__Passage to read__
----------
An important note: I will not be analysing any spoken Illitan because it wasn't subtitled in Illitan and I'm not going to bother trying to transcribe a language I don't know and can't double check because it doesn't exist. I value my time (I'm avoiding eye contact with you as I say this).

I will say that I really liked the use of spoken Illitan in the show. The actors sounded very natural for the most part, I liked how authentic the language sounded, and Maria Schrader did a great job making it look like she was casually throwing around words from a language she really knew. Long actually notes that the showrunners "couldn't get hold of me one day for a line they needed and [Schrader] ended up ad-libbing. She got so into the language that she could actually do it and it sounded great."(X) So the sound and use of the language gets an A+ from me!

Illitan grammar & vocabulary

Long explains that originally Illitan had six grammatical genders: animate, inanimate, inanimate-living, abstract, kinship, and learning. She said in her talk that "this was my intended grammar with Illitan originally, and it had 6 genders to start with". It's unclear whether this means the grammar was simplified down the line, but I'm going to proceed as though this structure is still true. There are also no articles (X).

Drawing from Long's knowledge of Slavic language features, Illitan also has three numbers (singular, dual, and plural) and four cases (nominative, genitive, locative, and accusative**). The word order is the same as English to assist the actors with knowing where to place emphasis in their lines (X). Tense and aspect are denoted by infixes (X).

Verbs are for the most part regular. In Long's presentation she shows a chart for the present tense conjugation of ahb, the verb "to be":

Singular Dual Plural
dr-ahb "I am" fl-ahb "we (2) are" stu-ahb "we (3+) are"
tr-ahb "you are" gl-ahb "you (2) are" sti-ahb "you (3+) are"
sr-ahb "he/she/it is" ml-ahb "they (2) are" sta-ahb "they (3+) are"

The negative is formed with the suffix -na:

  • dr-estug, "I know"
    dr-estugna, "I don't know"

We have access to an eclectic collection of other vocabulary (X & X):

  • Illitan, "English" **
  • mihil, "please"
  • tikhadme, "thank you"
  • vreme, "hello"
  • vremelad, "goodbye"
  • bezhreme, "sorry"
  • dr-izmekhet, "excuse me"
  • st-okgrutet dekh..., "my name is..."
  • angikt zumkhak Ul Qoma plodir, "make Ul Qoma great again"
----------
__Data records__
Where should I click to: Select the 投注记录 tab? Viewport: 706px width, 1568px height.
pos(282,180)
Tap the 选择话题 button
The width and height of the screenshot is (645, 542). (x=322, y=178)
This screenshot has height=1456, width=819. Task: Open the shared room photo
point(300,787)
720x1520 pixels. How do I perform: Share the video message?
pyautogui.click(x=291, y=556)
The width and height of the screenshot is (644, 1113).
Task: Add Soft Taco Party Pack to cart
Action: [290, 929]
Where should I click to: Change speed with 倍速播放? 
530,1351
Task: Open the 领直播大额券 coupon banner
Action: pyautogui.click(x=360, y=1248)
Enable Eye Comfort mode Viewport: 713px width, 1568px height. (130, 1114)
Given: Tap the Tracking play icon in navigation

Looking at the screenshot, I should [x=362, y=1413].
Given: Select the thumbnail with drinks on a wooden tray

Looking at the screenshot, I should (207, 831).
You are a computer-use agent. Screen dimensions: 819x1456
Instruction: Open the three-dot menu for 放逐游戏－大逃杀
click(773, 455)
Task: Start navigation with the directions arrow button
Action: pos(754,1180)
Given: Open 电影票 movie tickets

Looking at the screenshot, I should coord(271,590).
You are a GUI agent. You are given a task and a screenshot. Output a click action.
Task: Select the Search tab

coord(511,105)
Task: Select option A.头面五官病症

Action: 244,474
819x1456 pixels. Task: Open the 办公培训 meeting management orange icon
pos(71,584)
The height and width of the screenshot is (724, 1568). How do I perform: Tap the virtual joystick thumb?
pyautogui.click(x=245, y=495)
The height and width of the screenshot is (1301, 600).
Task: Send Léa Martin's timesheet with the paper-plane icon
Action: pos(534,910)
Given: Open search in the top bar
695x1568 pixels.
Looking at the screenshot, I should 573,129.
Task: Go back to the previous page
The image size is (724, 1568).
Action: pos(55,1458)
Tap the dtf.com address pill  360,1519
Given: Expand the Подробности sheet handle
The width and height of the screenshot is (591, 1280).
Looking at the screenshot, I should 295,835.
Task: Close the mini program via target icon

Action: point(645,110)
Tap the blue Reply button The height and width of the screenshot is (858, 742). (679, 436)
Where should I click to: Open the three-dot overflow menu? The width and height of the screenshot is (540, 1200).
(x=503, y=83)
----------
__Set problem A__
In the Illitan passage, what suffix forms the negative of a verb?
__Set problem B__
Carry on the Illitan passage from where it stops.

__Written answer A__
The suffix -na.

__Written answer B__
  • utlok, "to do"
  • iquon, "to say"
  • estug, "to know"
  • buit, "what"
  • arkhanan kaliv dekh, "I'm interested in archaeology"
  • khet, "fuck"
  • gl-ahb apolicz?, "are you police?"
  • buit sr-iquon?, "what's he saying?"
  • khet sr-estug, "fuck knows"
  • sras-oket berdyon, "keep him there"
  • Terad Ul Qoma sr-ahb lakhirim kumav res arklimet egaritet, "Western Ul Qoma is particularly rich in our ancient heritage"

Some initial thoughts:

  • Due to a mix-up where Long accidentally provided the showrunners with two different words for "please", Illitan now has a familiar/casual "please" and a respectful/formal "please" (X). It's unclear which form mihil is.
  • I think arkhanan kaliv dekh, "I'm interested in archaeology", is reflexive - "archaeology interests me".
  • This would follow if st-okgrutet dekh..., "my name is...", literally means "you call me..." (though here sti- would be in a shortened form for some reason - perhaps the i is dropped before certain vowels).
  • In sras-oket berdyon, "keep him there", the pronoun is in the accusative and remains in the same position as the nominative pronoun, unlike English.
  • If I'm correct that there is an alternative form of the pronouns for the accusative, then dr-izmekhet, "excuse me", does still have the personal pronoun I in the nominative as though it were the subject of the phrase. izmekhet might then be a verb meaning "to make a mistake" or "to cause a problem".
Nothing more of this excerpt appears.